Prefeito veta três projetos de lei de autoria da Câmara: de imposto a regularização fundiária

Foto: Alessandro Maschio/JP

Vereador Wagner Oliveira (CID) defende sua propositura com base em lei federal e diz que prefeito foi infeliz

Mudanças em impostos aplicados à aquicultura, profissionais da saúde e entidades sem fins lucrativos mais um novo regramento para regularização fundiária rural e urbana receberam veto integral do prefeito Luciano Almeida (DEM). De autoria do Legislativo, a decisão por três vetos aos PLs (Projeto de Lei Complementar) por parte do Executivo foi publicada ontem (terça-feira) no DOM (Diário Oficial do Município).

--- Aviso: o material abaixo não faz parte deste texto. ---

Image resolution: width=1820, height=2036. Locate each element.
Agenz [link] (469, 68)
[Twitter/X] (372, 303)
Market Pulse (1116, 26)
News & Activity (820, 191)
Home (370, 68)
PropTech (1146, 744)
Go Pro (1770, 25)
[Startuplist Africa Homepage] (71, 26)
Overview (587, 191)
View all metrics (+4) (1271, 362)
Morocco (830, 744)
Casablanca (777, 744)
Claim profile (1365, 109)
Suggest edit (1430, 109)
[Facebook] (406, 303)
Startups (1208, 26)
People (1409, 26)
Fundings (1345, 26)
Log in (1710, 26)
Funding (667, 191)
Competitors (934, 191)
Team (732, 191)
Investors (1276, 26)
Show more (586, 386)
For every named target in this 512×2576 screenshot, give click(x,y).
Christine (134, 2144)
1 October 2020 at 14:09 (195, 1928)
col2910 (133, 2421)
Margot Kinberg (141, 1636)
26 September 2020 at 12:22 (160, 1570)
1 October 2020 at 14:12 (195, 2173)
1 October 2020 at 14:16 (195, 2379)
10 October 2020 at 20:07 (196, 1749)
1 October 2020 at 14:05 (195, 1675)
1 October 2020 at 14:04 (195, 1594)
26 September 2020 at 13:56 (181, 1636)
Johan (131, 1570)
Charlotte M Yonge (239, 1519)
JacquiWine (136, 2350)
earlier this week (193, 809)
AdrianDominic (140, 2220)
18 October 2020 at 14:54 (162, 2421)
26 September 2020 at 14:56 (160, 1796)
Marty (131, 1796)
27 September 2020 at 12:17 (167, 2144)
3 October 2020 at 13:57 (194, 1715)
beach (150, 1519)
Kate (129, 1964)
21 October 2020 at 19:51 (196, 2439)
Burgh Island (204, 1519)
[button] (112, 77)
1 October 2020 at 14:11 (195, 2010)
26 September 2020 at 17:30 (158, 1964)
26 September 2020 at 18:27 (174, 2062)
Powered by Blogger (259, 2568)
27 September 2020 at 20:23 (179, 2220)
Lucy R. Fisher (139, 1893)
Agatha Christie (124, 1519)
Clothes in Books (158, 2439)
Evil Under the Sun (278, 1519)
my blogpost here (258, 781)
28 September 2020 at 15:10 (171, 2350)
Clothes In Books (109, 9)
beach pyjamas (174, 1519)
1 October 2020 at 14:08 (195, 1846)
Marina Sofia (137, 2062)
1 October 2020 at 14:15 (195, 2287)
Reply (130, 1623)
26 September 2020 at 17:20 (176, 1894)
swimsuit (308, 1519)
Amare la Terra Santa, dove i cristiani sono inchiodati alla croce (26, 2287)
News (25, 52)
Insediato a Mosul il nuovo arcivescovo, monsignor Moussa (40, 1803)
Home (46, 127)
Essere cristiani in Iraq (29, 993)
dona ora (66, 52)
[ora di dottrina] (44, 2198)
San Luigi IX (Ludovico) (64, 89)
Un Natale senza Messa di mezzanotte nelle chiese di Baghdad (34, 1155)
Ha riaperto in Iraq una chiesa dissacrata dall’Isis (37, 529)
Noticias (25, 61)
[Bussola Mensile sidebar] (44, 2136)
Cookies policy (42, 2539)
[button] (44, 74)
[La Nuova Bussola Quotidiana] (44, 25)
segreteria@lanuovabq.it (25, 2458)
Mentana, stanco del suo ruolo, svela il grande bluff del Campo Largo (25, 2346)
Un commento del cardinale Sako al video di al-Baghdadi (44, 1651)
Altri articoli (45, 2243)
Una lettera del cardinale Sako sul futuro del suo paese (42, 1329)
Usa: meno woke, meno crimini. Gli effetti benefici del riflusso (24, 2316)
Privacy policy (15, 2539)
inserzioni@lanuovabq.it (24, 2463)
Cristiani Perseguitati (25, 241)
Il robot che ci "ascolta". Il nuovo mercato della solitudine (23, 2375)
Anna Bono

Sobre tributo para criação e comércio de peixes, o prefeito aponta ilegalidade quanto à atividade a ser exercida em zona urbana com inclusão da aquicultura. “(…) da forma como a redação do projeto foi proposta está a incluir a atividade de pesqueiro (utilizada para o lazer da pesca), a qual não pode, nem de longe, ser considerada uma atividade rural”, aponta um trecho da justificativa para o veto.

O PLC 14/21 é de autoria do vereador Wagner Alexandre de Oliveira, o Wagnão (CID), que classifica a decisão do veto como infeliz. O parlamentar argumenta que a zona urbana entrou na rural e que sua propositura está embasada na Lei Federal 11.959/09. “Baseado nesta lei federal, os proprietários não precisam de lei municipal, podem pedir a transição para o ITR”, diz o vereador se referindo ao Imposto sobre a Propriedade Territorial Rural.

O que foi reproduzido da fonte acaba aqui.